Sunday morning shows are GOP TV


If the Sunday morning TV chat shows seem like a sea of Republican politicians and conservative spinners lately, it’s not your imagination.

While you might expect to see a lot of Republican candidates and their surrogates in the thick of a Republican primary contest, the four Sunday morning talk shows—ABC’s This Week, NBC’s Meet the Press, CBS’s Face the Nation and Fox News Sunday—have been extraordinarily friendly terrain for the right, as a new FAIR study documents.

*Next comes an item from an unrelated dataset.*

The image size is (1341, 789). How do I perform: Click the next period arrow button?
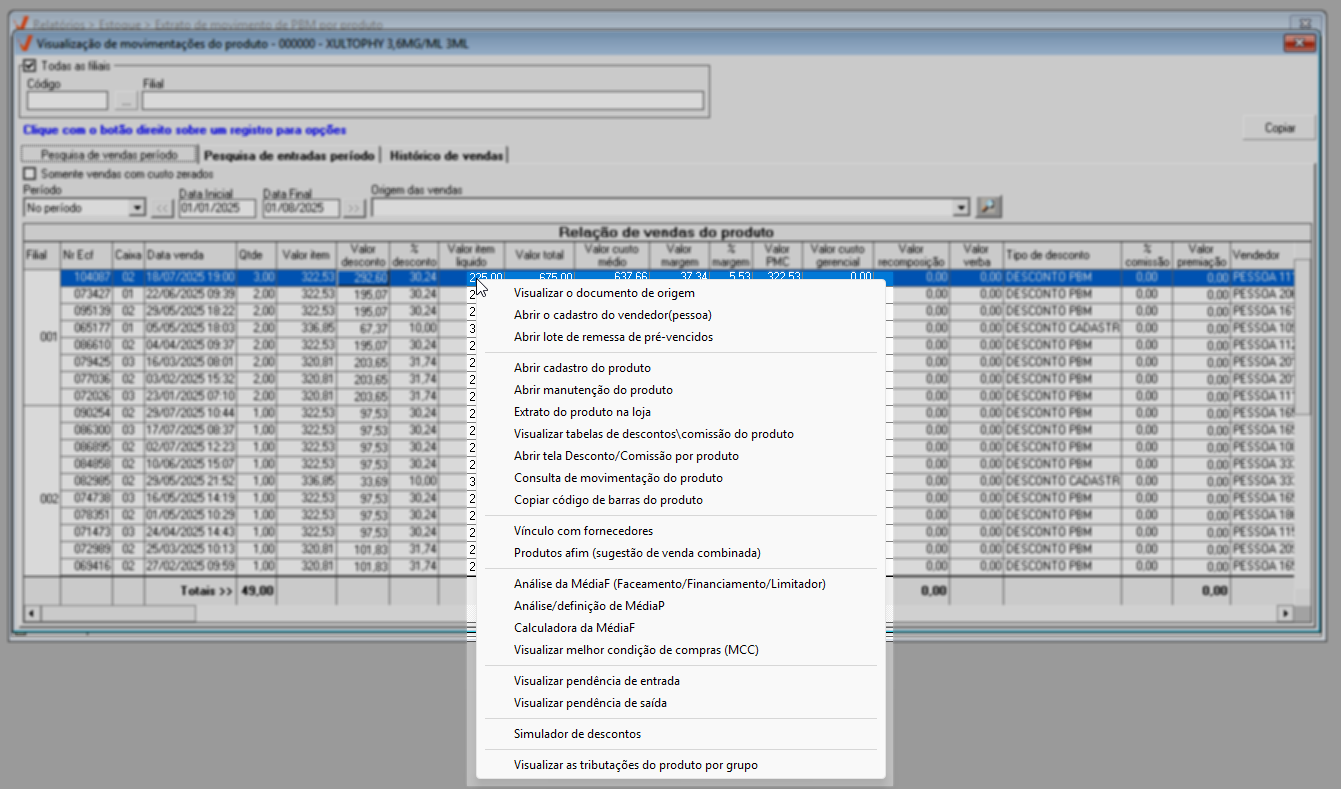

Evaluating the guest lists for the eight months from June 2011 through February 2012, FAIR found a distinct conservative skew in both one-on-one interview segments and roundtable discussions.

On November 6, Face the Nation host Bob Schieffer introduced his show as featuring a “cross-section of Republicans”—turning the discussion over to surrogates for Republican presidential candidates and various party operatives.

That kind of lineup was hardly unusual. The same day, in fact, ABC This Week’s panel featured three conservatives—George Will, Niall Ferguson and Matthew Dowd—and left-liberal Arianna Huffington. Mean-while, on NBC that Sunday, viewers were treated to a different kind of imbalance: A panel featuring two right-wing guests—Republican political operative Alex Castellanos and Wall Street Journal columnist Kimberly Strassel—paired with two centrist journalists.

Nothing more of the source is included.